PASSAGE SHOWN ->
Safer condoms will be one of the first products developed at the new National Graphene Institute in Manchester, after being awarded with a Gates Foundation Grand Challenges Explorations grant of $100,000 to create stronger, thinner condoms from the new "wonder material," as one of the first products to be made at their new five-floor building is set to open in 2015. The project is also expected to create 100 new jobs.
Simliar money has been given to 8 research teams worldwide to develop new composite materials for condoms, which it wants to make more desirable in order to increase global usage.
Graphene, “a new wonder material” often linked to revolutionizing the construction of smartphones phone screens, food packaging and chemical sensors, will be used to create stronger, thinner condoms by the National Graphene Institute in Manchester, England.
By mixing the material with latex, the company has announced that t has successfully met a challenge by the Gates Foundation to create a better condom that would not only serve as “protection,” but also would also “preserve and enhance pleasure.”

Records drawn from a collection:
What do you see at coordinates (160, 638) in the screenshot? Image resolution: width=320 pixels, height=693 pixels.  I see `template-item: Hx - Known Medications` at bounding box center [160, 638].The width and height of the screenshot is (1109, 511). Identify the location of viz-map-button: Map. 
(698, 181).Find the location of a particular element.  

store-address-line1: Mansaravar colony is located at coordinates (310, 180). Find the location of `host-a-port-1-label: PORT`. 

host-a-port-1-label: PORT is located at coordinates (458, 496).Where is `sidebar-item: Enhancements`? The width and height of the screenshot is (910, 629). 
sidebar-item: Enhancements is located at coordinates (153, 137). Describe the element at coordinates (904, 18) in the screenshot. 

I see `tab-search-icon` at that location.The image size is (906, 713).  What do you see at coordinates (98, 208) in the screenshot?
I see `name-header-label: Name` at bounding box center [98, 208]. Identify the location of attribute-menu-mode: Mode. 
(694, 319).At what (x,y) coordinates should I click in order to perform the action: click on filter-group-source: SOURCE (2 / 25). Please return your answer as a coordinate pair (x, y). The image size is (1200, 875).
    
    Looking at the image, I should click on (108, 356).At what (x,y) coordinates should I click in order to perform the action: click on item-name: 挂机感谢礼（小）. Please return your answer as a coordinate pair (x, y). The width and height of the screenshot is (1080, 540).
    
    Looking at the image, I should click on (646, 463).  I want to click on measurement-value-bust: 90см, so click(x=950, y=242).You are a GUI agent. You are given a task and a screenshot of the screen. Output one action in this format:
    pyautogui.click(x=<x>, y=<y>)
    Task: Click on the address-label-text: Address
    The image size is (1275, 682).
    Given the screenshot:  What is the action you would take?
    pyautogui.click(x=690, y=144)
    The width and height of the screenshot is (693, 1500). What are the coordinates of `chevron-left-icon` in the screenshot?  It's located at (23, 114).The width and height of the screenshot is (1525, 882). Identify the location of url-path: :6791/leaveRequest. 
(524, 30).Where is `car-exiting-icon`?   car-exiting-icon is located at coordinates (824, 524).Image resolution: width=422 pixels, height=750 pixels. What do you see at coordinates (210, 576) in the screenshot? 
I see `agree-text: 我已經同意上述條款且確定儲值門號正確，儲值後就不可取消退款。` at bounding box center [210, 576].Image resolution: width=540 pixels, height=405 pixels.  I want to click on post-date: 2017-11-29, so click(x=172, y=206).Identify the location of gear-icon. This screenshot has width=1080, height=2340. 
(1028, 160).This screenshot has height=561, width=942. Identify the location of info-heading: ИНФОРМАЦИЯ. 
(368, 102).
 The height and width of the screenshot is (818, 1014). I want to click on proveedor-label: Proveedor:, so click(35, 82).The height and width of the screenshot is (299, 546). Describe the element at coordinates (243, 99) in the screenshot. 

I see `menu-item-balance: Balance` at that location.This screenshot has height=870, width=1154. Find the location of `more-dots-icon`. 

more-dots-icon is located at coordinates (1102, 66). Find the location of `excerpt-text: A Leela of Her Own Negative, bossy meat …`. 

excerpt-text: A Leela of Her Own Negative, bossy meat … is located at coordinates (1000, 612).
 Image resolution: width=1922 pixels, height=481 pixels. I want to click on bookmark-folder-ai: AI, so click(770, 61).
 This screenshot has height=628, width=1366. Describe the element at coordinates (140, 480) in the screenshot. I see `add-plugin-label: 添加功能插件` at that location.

BRIEF A ->
Copy the part of the graphene condom article between "Safer condoms will" and "in Manchester, England.", inclusive.
BRIEF B ->
Pick up the graphene condom article after its last sentence and keep writing.

EXPECTED ANSWER A ->
Safer condoms will be one of the first products developed at the new National Graphene Institute in Manchester, after being awarded with a Gates Foundation Grand Challenges Explorations grant of $100,000 to create stronger, thinner condoms from the new "wonder material," as one of the first products to be made at their new five-floor building is set to open in 2015. The project is also expected to create 100 new jobs.
Simliar money has been given to 8 research teams worldwide to develop new composite materials for condoms, which it wants to make more desirable in order to increase global usage.
Graphene, “a new wonder material” often linked to revolutionizing the construction of smartphones phone screens, food packaging and chemical sensors, will be used to create stronger, thinner condoms by the National Graphene Institute in Manchester, England.

EXPECTED ANSWER B ->
Note: According to Bill gates, more than 15 billion condoms are produced each year, used by an estimated 750 million people.
According to Dr Papa Salif Sow, senior program officer on the Gates Foundation’s HIV team, “a redesigned condom that overcomes inconvenience, fumbling or perceived loss of pleasure would be a powerful weapon in the fight against poverty".
"If this project is successful, we might have an everyday use for graphene which will literally touch our everyday life in the most intimate way," enthused Dr Aravind Vijayaraghavan, who will lead the researchers."
In the meantime, it should be noted that Sagami Original super-thin condoms are proving very popular in Japan. Made from polyurethane, as opposed to latex, with the a thickness of .01mm. The company has also received grant money from the Gates Foundation, as has Boston University, which is looking into making condoms with a “nanoscopic” coating that would work by ‘trapping a thin film of water to reduce friction and shearing forces,” thus making them more durable.